Exclude the pictures, then repeat exactly each line from the one containing "Screen dimensions: 1200x675" to the final line of the records that follow.

Source material:
⟨

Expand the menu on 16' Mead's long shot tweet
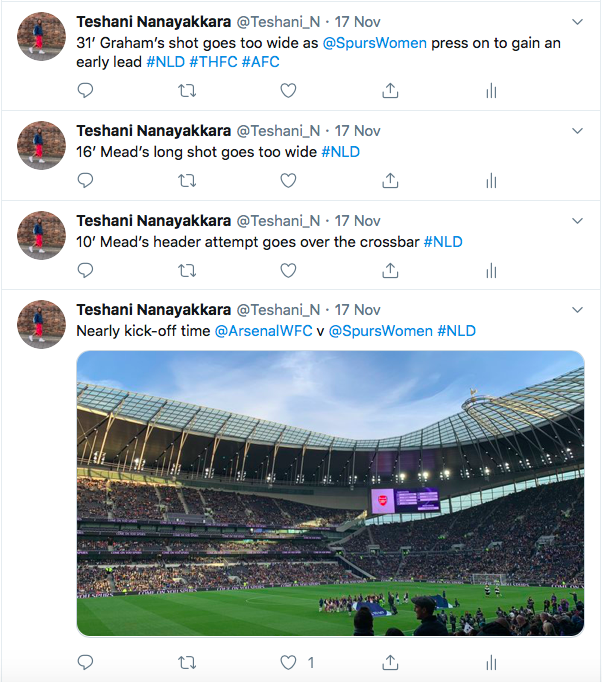 tap(577, 131)
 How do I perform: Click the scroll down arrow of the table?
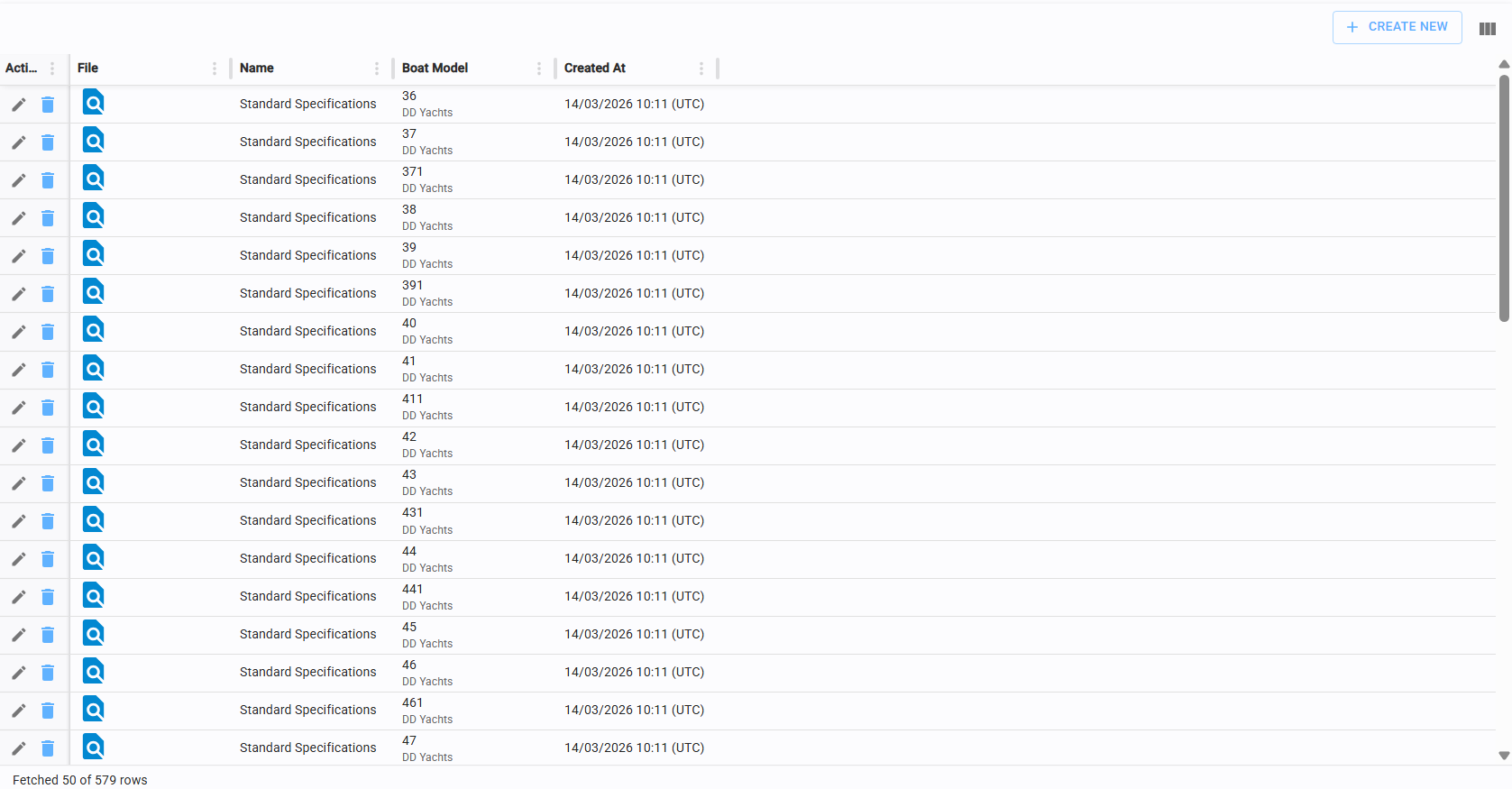1503,756
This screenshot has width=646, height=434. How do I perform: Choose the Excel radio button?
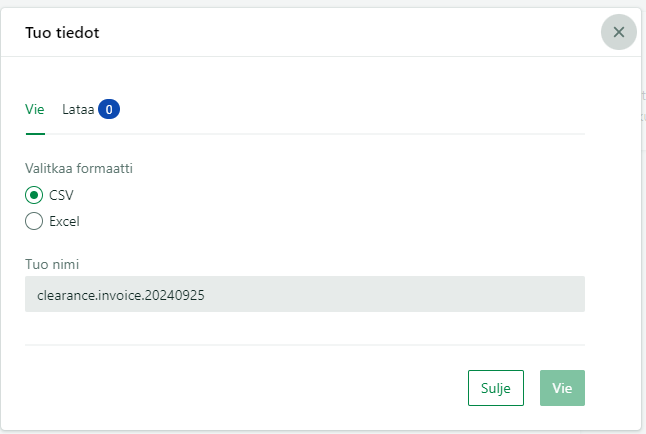[34, 221]
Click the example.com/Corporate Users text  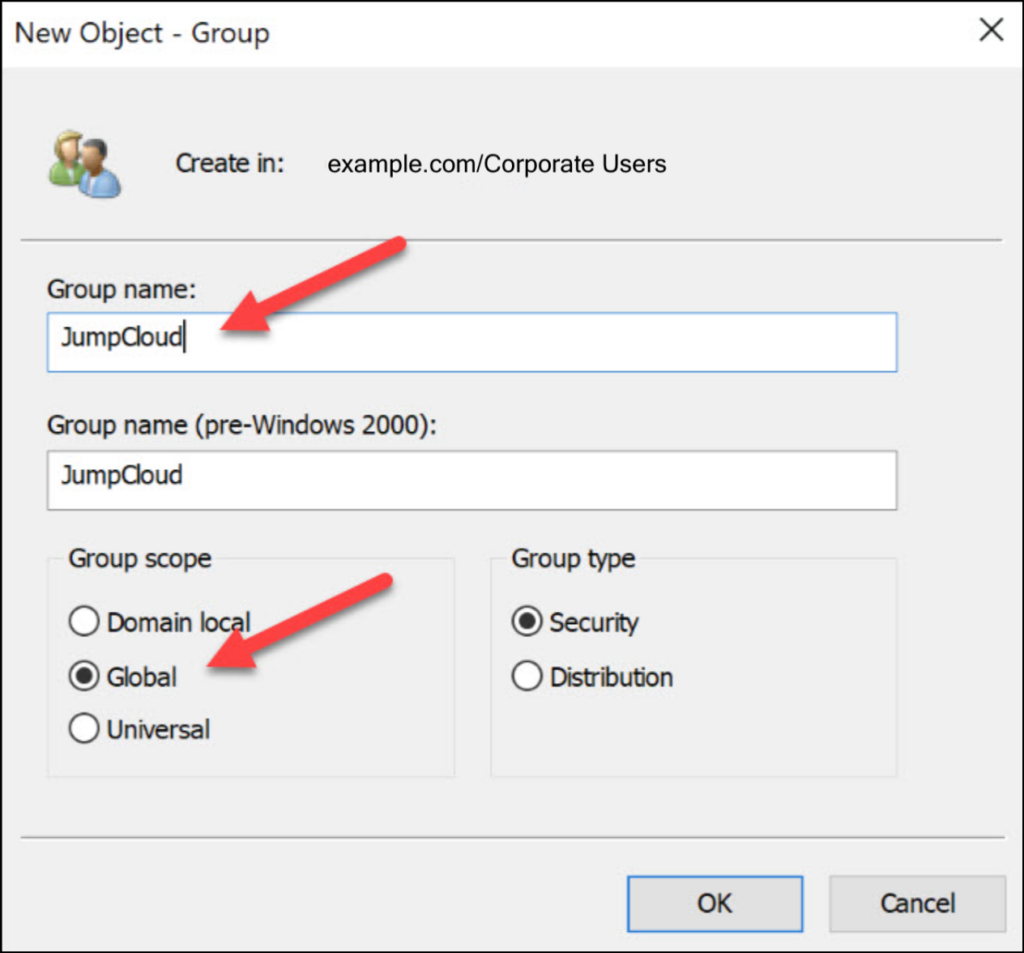pos(495,163)
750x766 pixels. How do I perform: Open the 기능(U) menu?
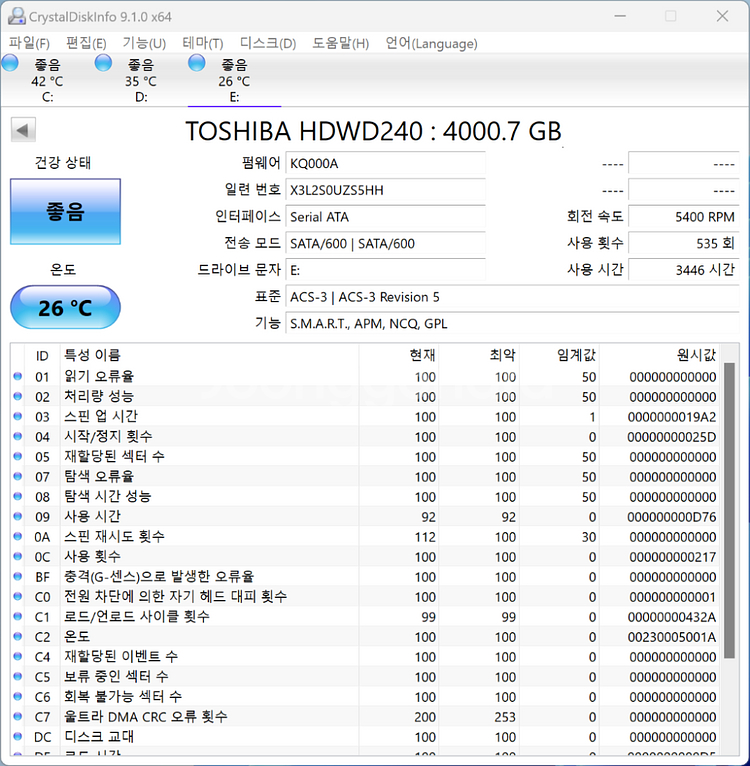pyautogui.click(x=144, y=43)
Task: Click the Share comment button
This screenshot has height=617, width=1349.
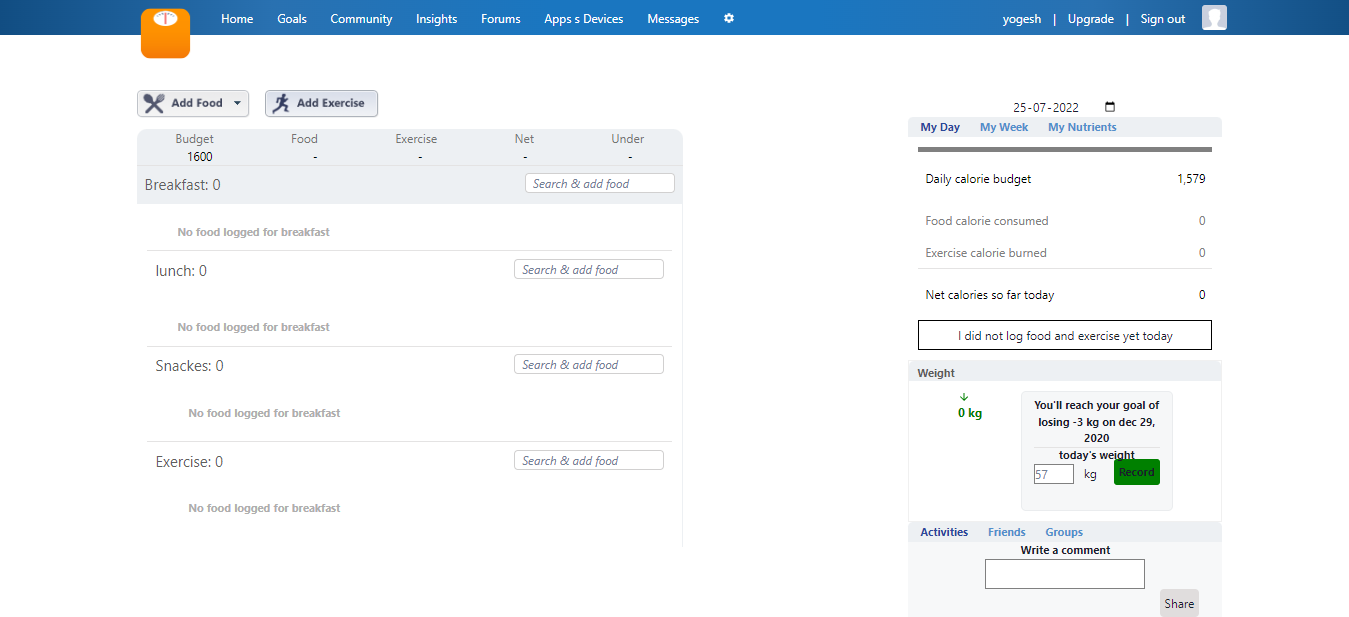Action: click(x=1178, y=603)
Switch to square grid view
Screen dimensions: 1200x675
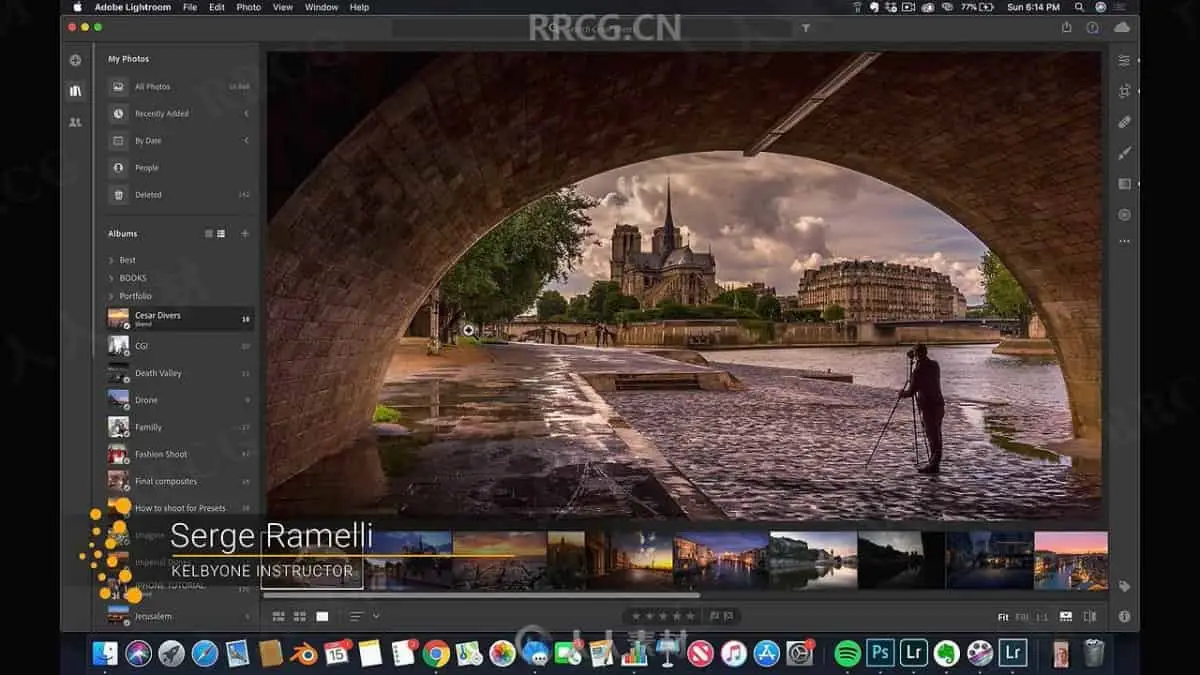pyautogui.click(x=300, y=616)
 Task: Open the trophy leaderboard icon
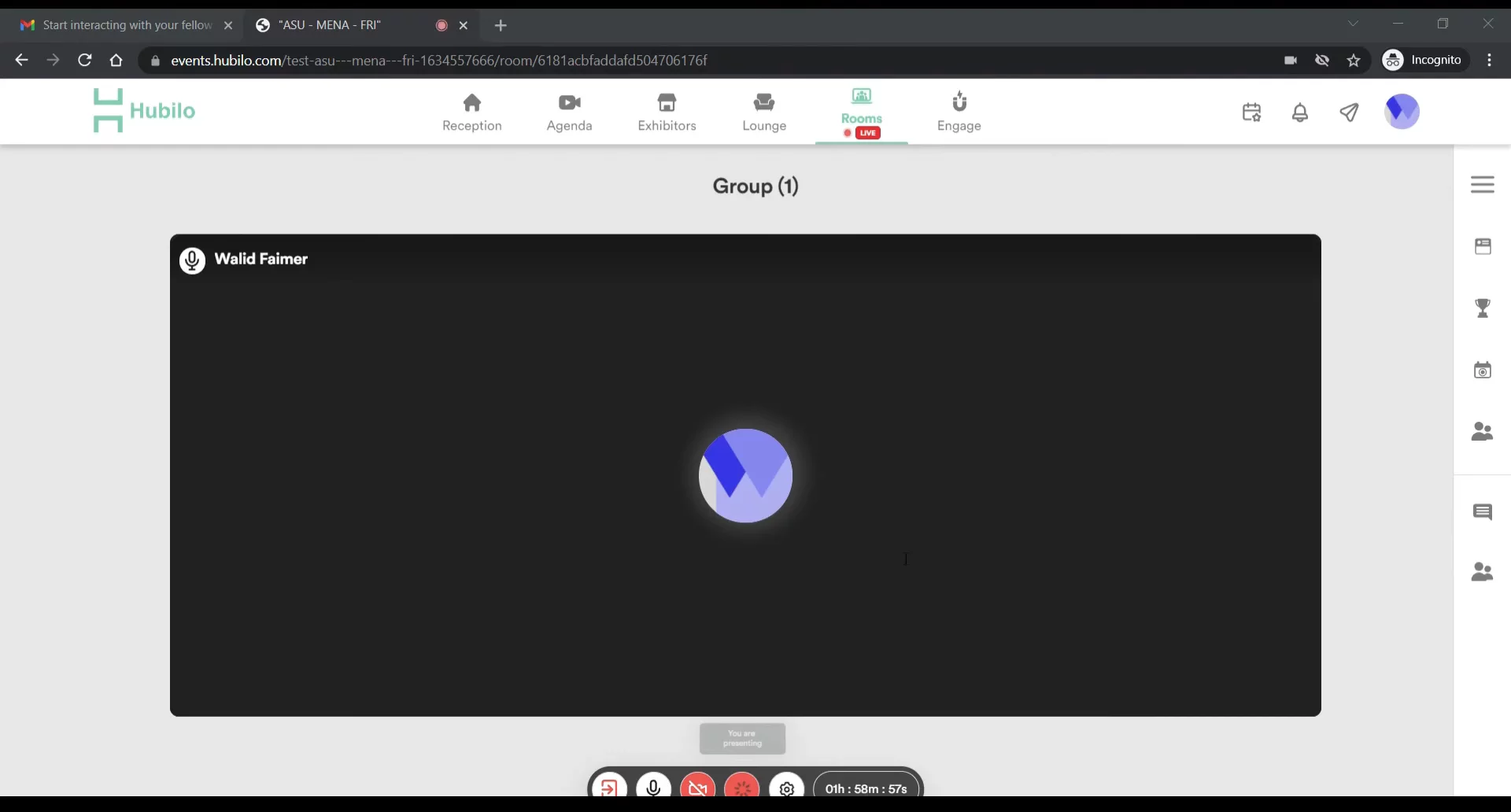pos(1482,308)
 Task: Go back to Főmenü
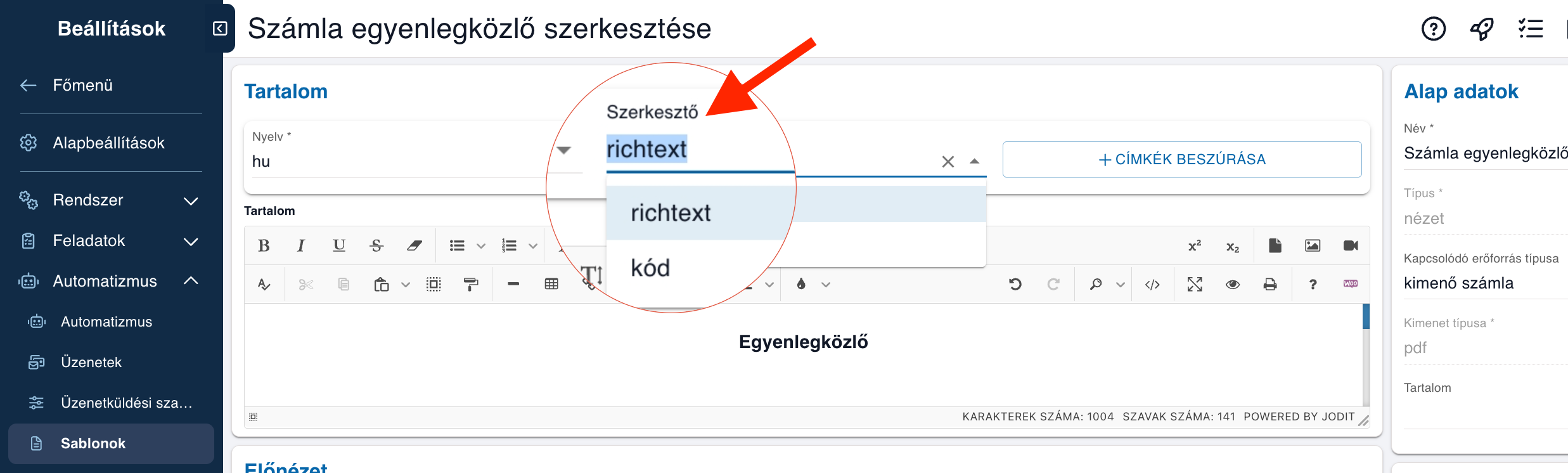click(82, 85)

⟩

Response to this task:
Screen dimensions: 1200x675
pyautogui.click(x=300, y=616)
 Task: Open the trophy leaderboard icon
pos(1482,308)
 Task: Go back to Főmenü
click(82, 85)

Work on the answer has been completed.